Voilà une bonne raison de réfléchir à l'invitation à faire un don au projet Pétrolette dans la fenêtre pop-up qui surgit de temps en temps. Il est en effet possible de faire un don sur Liberapay ou de prendre un abonnement sur Ko-fi : à partir de 1 €/mois le pop-up disparaît. Au-delà, on peut demander à l'auteur de créer un nombre plus ou moins important de flux RSS pour des sites qui n'en proposent normalement pas. Rappelons-nous que dans surveillance://, Tristan Nitot nous avertissait sur notre fâcheuse tendance à aimer la gratuité.
Retour d'expérience
Commençons par les points négatifs, ce qui nous permettra de finir sur le positif !
Points négatifs
- Lenteur pour mettre à jour les flux : quand on affiche sa page Pétrolette, tous les flux sont mis à jour simultanément, c'est-à-dire même dans les onglets qui ne sont pas affichés.
- Pas de mise à jour périodique des flux. On peut certes les mettre à jour individuellement en cliquant sur une icône. Mais malheureusement, recharger la page avec F5 permet certes de mettre à jour tous les flux mais nous remet systématiquement sur le premier onglet. Pétrolette 2 proposera peut-être des fonctionnalités pour faciliter les mises à jour des flux.
- N'affiche pas l'heure de parution des actualités, contrairement à Netvibes. Mais la date et l'heure sont indiquées dans la fenêtre d'aperçu quand on survole un titre.
Points positifs
- Les aperçus du texte qui apparaissent au survol de la souris sont plus longs qu'avec Netvibes, et même parfois très longs, ce qui permet d'avoir un bon aperçu du contenu avant un éventuel clic, voire même de s'en passer.

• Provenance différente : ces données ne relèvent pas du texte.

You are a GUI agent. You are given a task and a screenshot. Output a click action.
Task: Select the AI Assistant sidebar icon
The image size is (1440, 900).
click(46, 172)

- La hauteur (en pixels) des cadres peut être réglée plus finement qu'avec Netvibes (où seules trois hauteurs standards étaient disponibles). Cela peut d'ailleurs être utilisé pour augmenter la distance verticale entre deux cadres, ceux-ci étant par défaut collés de façon un peu compacte.

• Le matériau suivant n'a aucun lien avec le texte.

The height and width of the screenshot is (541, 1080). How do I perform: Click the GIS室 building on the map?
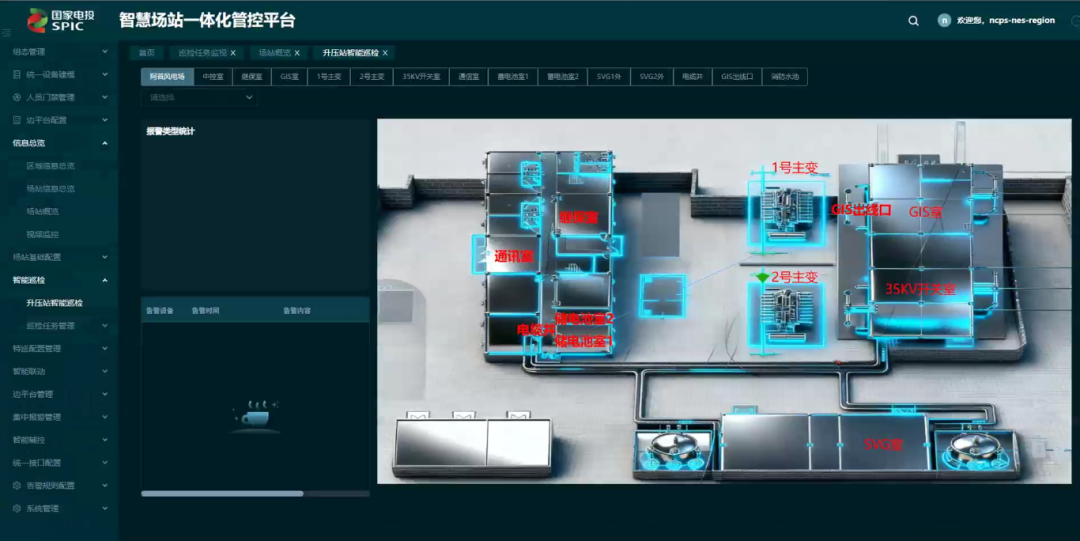click(925, 212)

- Les titres longs apparaissent en entier sur plusieurs lignes, alors qu'ils sont coupés dans Netvibes. Cela peut-être un avantage mais parfois aussi un défaut avec certains sites qui proposent des titres à rallonge (du genre trois lignes sur Developpez.com !) que l'oeil a du mal à lire au vol.
- Le menu principal propose de déposer un marque-page dans la barre du navigateur. Il contient un script qui d'un clic ajoutera le site de l'onglet courant dans votre Pétrolette.
- Le champ de recherche permet de chercher un terme dans tous les titres de l'ensemble des onglets. Les zones où il est trouvé apparaissent encadrées en jaune.
Prêts pour l’équipée sauvage ?
« Dès que les vents tourneront nous nous en allerons… » Il le faudra bien, le 2 juin tout s'arrête. Et donc tout recommence. On a maintenant toutes les réponses à la question synthétique et sympathique « c'est quand qu'on va où ? » Quand ? On le sait depuis le début et on l'a répété, c'est le 2 juin ! Où ? On espère y avoir apporter une réponse dans cette dépêche.
Et puis à l'heure où les algorithmes profiteurs des réseaux sociaux commerciaux tendent à enfermer l'utilisateur dans sa bulle informationnelle au seul motif d'optimiser les profits et où les moteurs IA sapent la sérendipité du Web, se balader humblement en mobylette RSS devient une véritable mesure d'hygiène mentale. En plus c'est libre.
Figure 1 - « Quand j’me balade en mobylette / On dirait l’équipée sauvage ». Ouais, ça carbure librement avec « La Pétrolette » (Duncan & Suberbie, 1895 - 1898) [source : Wikimedia, domaine public].